Set problem: Convert each line of the entries below into a Markdown table with the columns "Row" and "Line," numbering the rows and skipping blank lines. Leave the pictures out of the table.

[Stored entries from a collection]

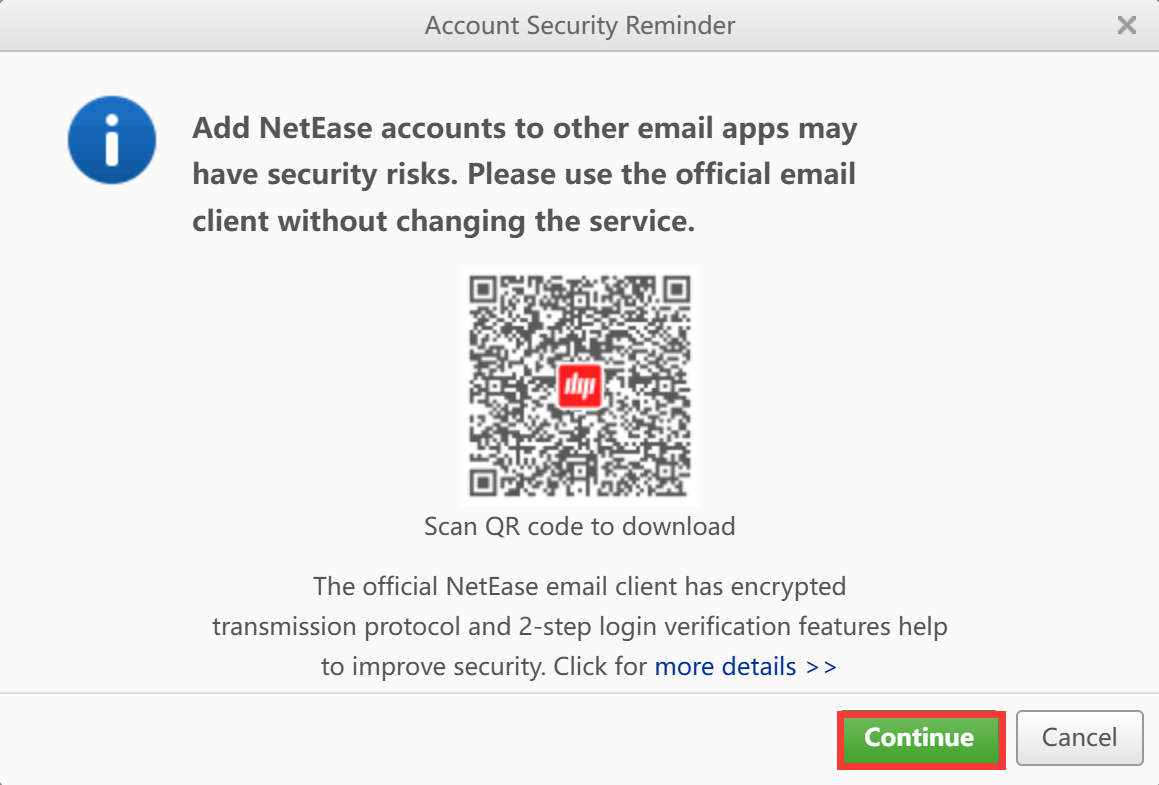Image resolution: width=1159 pixels, height=785 pixels.
Task: Click the double chevron after more details
Action: point(821,667)
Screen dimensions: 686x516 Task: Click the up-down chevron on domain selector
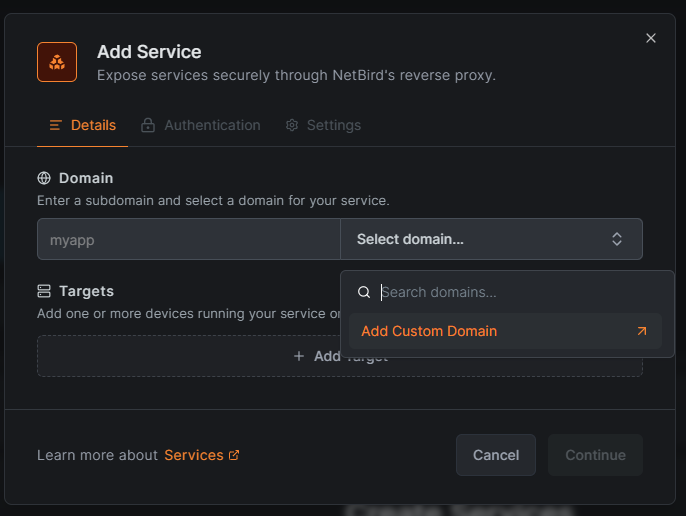617,239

Exercise solution:
| Row | Line |
|---|---|
| 1 | Image resolution: width=1159 pixels, height=785 pixels. |
| 2 | Task: Click the double chevron after more details |
| 3 | Action: point(821,667) |
| 4 | Screen dimensions: 686x516 Task: Click the up-down chevron on domain selector |
| 5 | 617,239 |